Here are some helpful hints that I have found help make me more consistent:

Hot Spot Maps-Newer ones have GPS coordinates
Locations of good fishing for the most part have been the same for years.
Learn to read a map-look for structure, sharp drop-offs, narrow channels, points,
bars, deep water, etc

Research hydrological map sources. Navigational maps, aerial photos of your lake.

Check with DNR office in area. Talk with fisheries manager.
Biologists locate nets in areas that are going to product fish.
Local biologist can tell you known spots to start fishing from.

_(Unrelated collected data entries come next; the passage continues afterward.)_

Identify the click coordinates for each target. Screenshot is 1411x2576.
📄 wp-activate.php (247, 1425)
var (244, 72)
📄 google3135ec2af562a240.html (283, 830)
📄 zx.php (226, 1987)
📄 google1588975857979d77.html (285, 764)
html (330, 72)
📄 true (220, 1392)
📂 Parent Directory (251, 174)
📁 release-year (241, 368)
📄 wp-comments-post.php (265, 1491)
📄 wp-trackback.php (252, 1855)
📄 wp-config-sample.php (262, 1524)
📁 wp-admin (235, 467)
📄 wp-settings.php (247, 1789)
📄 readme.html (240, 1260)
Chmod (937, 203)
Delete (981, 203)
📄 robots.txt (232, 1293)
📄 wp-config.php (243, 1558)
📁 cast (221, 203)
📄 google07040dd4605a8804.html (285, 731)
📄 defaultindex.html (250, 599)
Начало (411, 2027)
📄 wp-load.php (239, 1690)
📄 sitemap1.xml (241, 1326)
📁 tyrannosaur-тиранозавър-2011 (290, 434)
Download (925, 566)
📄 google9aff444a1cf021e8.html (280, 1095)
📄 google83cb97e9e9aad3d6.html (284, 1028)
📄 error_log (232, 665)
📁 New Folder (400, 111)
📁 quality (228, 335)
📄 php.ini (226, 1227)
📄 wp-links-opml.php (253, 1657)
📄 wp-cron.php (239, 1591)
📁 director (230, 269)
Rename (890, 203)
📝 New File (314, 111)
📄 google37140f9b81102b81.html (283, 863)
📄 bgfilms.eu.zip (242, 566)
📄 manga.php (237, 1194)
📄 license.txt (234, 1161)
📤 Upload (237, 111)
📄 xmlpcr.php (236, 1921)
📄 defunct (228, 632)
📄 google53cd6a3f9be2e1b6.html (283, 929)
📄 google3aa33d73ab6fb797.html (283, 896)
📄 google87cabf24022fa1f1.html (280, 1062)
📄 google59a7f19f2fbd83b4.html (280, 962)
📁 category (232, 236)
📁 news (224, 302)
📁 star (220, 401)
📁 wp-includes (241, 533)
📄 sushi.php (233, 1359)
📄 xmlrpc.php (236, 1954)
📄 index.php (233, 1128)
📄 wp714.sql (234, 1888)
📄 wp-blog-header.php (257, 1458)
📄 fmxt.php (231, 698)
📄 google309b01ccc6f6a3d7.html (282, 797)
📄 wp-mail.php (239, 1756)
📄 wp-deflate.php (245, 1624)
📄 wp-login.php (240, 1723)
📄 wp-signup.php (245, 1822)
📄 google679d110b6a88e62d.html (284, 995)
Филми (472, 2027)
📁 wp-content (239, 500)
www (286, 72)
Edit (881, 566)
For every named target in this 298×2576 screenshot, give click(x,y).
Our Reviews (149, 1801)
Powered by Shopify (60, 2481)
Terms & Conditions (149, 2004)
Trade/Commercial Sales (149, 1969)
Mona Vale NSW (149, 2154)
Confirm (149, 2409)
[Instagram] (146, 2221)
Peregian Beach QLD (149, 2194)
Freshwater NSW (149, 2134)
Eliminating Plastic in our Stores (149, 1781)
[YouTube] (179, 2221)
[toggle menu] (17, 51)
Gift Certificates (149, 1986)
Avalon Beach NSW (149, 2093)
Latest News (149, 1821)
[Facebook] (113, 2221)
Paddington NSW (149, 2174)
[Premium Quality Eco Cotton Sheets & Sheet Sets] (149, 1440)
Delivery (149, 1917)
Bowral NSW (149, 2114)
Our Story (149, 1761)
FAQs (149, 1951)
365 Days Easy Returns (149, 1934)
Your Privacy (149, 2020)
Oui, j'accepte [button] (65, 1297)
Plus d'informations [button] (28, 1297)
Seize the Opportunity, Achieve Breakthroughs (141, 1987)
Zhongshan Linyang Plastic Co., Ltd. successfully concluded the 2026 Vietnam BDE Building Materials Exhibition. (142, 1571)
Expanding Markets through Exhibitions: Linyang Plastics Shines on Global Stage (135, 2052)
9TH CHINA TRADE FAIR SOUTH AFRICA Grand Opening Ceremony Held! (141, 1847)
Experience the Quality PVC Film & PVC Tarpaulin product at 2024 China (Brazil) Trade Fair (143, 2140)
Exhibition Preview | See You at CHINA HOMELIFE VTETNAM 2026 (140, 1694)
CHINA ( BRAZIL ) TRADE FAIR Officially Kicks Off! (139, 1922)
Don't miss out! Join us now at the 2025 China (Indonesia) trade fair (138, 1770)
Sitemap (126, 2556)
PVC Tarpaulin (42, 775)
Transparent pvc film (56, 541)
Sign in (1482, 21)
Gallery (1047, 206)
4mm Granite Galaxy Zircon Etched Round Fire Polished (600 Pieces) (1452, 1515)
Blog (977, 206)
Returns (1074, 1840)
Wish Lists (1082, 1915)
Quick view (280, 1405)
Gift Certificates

Check with local sport/tackle shops.
They hear what the guides are telling them
Most of them fish the local lakes themselves
They are interested in seeing you do well, you’ll be back for more business.

Check with local resort owners.
Many have maps available for their customers.
Many have a cadre of guides.

Hire a guide your first time visiting a new area
Take copious notes on patterns, lures, colors, best times, etc.
Make sure you have your map with you-Your guide will most likely mark-up
a few other spots you don’t get to on that trip.
Most guides will treat you right as they want you back for more business and/or referrals.

Visit the local watering hole where the guides have a brew or two.
Buy a round after making acquaintances.
Don’t be bashful, introduce yourself, and ask questions.

List of map suppliers:
Canadian Map Co.
Canadian Hydrographic Service
United States Geological Service-Map Department
Milwaukee Map Co.
U.S. Boating Charts on DVD — 3000 NOAA coastline chars and river charts
from the Army Corp of Engineers — with GPS Real-Time Navigation software.

Personal experiences:
First put in GPS coordinates at the dock before you leave.
Minaki locate buoys and mark GPS positions.
Look for rock humps and plot GPS location.
Keep logbook with GPS coordinates.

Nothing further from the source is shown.